Hoy el Metro de Madrid ha tenido a bien dejarme tirado a siete paradas de casa. Dos horas de retraso por problemas técnicos, decían por megafonía.
Podría haber cambiado de línea, pero me iba a chupar unas veinte paradas con transbordos para llegar a las mil de la tarde a casa. La muerte (de los responsables del Metro) estaba próxima, así que me he armado de valor y he salido de los túneles a encontrarme con la luz del día. Y allí estaba, esperándome. Solo faltaba que se hubiese puesto a llover.
Como nadie sabía indicarme un bus que me dejase cerca de mi barrio he mandado todo y a todos a hacer puñetas y me he ido andando. Entre Diego de León y Goya me he dado cuenta de la cantidad de músicos tocando el acordeón que hay por la zona, y después de esquivar a todos los niños pijos del mundo que salían de clase ("tía, tía, tía, pero es que sí") he llegado al parque del Retiro. Total, ya iba mal de tiempo, mal de fuerzas, de hambre, de ganas y de todo, así que me he metido por allí y lo he atravesado.
El suelo estaba cubierto de hojas y lleno de barro, y me he acordado de un montón de momentos épicos vividos allí, como cuando G. estaba pelando la pava con su novia y, al abrir los ojos tras un apasionado beso, se encontraron con un tipo masturbándose a menos de 20cm de ellos. O cuando la chica con la que había quedado S. le dijo que "me han contado que haces guarrerías..." y él respondió "joder, ¿ya te ha contado Guille lo del pedo que hizo levantarse a toda mi clase?". O el más difícil todavía, cuando a M. estuvieron a punto de detenerle por intento de violación al encontrárselo intentando salir del parque saltando la valla (ya lo habían cerrado) con una chica en brazos en estado de coma etílico que no se tenía en pie por sí sola.
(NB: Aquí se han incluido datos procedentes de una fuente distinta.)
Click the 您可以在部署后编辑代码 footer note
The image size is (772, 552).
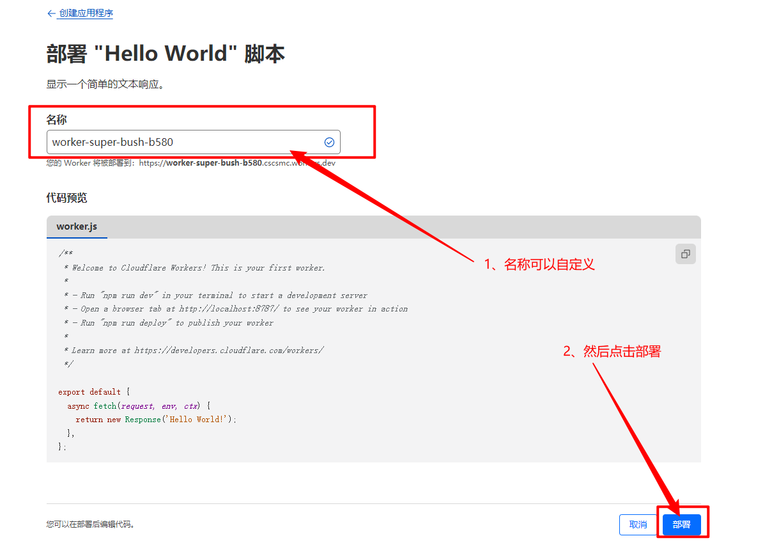pyautogui.click(x=90, y=524)
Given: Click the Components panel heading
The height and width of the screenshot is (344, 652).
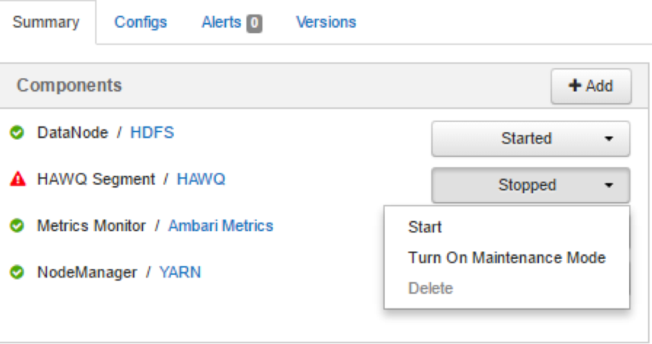Looking at the screenshot, I should (69, 86).
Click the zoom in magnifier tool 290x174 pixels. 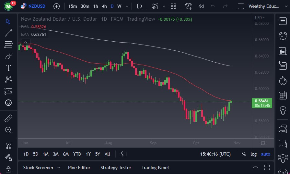[8, 130]
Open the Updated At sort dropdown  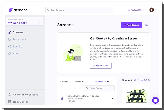[101, 82]
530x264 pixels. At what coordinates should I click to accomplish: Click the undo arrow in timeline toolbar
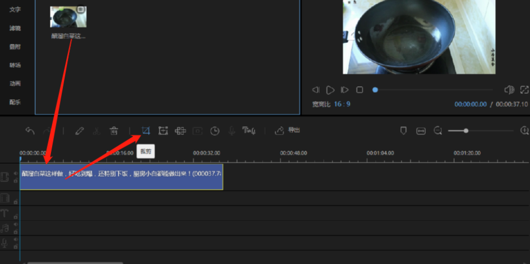click(30, 131)
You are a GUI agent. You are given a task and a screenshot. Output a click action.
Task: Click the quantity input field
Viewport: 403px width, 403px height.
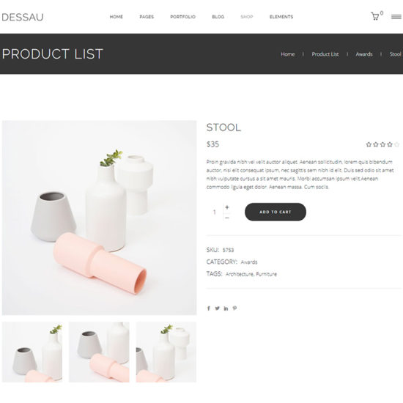215,212
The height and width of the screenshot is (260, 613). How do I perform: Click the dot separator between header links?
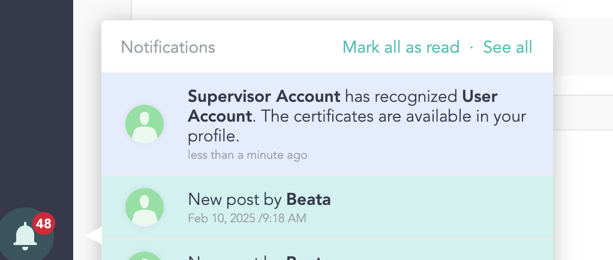[471, 47]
Dejando atrás el Retiro llegué a, más o menos, lo que viene siendo mi barrio. Por suerte para todos no me encontré con nadie de mi antiguo instituto, aunque pasé por delante. Pasé por debajo de la estación de Atocha, como en los viejos tiempos, y de perdidos al río me metí por la calle en la que vivía cuando era pequeño, que es estrecha pero está llena de árboles y siempre me ha gustado.
Una hora y diez minutos después de dejar el metro llegué a mi destino. Por lo menos no hay nubes y aún brilla el Sol.